Subject: Re: newb: top(1)'s RES column
To: None <netbsd-users@netbsd.org>
From: Manuel Bouyer <bouyer@antioche.eu.org>
List: netbsd-users
Date: 07/02/2004 20:52:39
On Thu, Jul 01, 2004 at 10:47:08PM +0200, Peter Bex wrote:
> Good day to all,
>
> Hate to bother the list with such a newbie question, but searching
> the 'net on this turned up nothing.
>
> In my `top' list, I see (among others) this:
> PID USERNAME PRI NICE SIZE RES STATE TIME WCPU CPU COMMAND
> 9 root 10 0 0K 61M apmev 5:20 0.00% 0.00% [apm0]
>
> (the exact same SIZE/RES values for all other system processes)
>
> My question is this: What, exactly, does the RES column display? The
> manpages are babbling about resident memory, but that doesn't really
> mean anything to me.
>
> If I understood some of the descriptions on the 'net, RES is the memory
> the process is actually using, and SIZE the memory reserved for the
> process. This sounds odd, since the usage is more than the reserved memory?

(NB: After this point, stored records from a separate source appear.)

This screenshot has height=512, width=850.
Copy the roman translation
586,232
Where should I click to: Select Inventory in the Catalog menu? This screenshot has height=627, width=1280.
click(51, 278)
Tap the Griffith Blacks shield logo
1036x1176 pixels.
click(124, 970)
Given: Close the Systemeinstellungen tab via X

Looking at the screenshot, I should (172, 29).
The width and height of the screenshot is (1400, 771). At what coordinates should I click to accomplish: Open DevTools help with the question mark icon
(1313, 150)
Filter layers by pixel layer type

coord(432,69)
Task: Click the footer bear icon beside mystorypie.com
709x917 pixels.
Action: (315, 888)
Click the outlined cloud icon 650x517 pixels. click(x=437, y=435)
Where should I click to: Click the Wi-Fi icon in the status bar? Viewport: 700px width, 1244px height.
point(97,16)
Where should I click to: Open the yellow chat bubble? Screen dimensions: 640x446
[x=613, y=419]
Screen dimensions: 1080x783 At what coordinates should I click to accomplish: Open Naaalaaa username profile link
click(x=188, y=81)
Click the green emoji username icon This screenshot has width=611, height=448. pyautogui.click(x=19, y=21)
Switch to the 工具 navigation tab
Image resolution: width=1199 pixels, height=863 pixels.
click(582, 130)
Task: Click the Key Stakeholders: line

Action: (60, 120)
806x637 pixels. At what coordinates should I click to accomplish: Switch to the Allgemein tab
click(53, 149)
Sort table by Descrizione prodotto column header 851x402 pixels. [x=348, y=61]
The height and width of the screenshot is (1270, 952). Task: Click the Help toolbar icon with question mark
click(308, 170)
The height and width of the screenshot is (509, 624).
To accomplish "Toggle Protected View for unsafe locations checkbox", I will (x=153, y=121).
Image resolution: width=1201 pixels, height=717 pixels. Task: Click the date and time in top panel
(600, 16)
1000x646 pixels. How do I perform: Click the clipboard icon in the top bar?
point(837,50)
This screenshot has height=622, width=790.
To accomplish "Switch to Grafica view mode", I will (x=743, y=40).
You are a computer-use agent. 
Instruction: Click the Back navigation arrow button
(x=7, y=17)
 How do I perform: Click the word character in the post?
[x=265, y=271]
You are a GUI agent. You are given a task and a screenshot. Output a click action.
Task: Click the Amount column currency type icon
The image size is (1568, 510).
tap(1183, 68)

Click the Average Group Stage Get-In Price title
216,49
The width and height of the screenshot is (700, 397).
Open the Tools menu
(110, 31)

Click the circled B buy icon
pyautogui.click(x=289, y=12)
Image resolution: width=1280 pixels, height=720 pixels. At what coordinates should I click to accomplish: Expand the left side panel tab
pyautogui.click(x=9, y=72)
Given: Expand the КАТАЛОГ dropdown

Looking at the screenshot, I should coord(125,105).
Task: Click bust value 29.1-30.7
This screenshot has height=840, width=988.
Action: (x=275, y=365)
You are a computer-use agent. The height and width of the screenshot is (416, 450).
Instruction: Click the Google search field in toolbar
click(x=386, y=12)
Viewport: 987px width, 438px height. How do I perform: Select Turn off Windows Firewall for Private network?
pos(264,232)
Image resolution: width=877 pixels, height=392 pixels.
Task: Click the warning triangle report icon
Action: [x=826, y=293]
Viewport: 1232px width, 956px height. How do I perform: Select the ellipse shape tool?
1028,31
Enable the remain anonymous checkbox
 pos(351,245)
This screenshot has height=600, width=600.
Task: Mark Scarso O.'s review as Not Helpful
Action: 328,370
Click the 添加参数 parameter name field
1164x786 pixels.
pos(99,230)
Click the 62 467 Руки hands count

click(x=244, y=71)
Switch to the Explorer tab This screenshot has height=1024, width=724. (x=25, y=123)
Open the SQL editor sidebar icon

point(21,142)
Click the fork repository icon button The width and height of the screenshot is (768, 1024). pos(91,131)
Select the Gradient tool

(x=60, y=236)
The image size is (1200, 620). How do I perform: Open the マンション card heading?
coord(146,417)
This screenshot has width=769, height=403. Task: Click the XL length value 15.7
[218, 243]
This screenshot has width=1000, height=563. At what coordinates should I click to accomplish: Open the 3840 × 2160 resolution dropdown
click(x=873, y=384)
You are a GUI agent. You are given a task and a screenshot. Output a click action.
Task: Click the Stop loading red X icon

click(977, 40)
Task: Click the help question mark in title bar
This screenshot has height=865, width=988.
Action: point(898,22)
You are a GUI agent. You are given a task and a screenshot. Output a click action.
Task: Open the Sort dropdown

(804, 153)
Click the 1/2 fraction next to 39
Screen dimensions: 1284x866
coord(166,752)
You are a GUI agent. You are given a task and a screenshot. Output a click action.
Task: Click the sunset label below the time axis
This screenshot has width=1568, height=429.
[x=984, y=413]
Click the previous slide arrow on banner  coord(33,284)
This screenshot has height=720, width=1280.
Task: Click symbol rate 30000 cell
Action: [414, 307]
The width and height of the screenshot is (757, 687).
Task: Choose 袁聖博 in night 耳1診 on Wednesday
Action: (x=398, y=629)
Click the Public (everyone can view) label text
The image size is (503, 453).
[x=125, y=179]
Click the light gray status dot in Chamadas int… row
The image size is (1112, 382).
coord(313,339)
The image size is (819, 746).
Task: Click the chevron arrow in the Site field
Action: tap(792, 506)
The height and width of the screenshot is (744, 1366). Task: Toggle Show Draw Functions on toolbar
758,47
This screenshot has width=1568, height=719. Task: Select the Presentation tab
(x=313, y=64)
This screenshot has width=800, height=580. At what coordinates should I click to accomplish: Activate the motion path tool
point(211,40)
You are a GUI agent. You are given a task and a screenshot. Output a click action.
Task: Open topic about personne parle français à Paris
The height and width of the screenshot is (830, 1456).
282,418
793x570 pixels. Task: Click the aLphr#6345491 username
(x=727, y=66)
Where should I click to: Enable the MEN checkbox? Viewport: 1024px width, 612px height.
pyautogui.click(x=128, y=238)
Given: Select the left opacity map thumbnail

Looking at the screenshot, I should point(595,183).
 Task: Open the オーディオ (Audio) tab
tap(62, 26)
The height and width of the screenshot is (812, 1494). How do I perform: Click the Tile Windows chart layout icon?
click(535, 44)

SIZE is the size of the process (including parts that are swapped out), and
RES is the pages of the process loaded in RAM.
I don't know why sometimes, RES is larger than SIZE for regular processes.
kernel threads are special in this area, see below
>
> Why are all system processes the same size? Why 61 Mb? That sounds
> like a lot, and IIRC NetBSD runs on small systems with as little as 16 Mb
> of RAM.
for kernel threads, RES is the size of the kernel itself.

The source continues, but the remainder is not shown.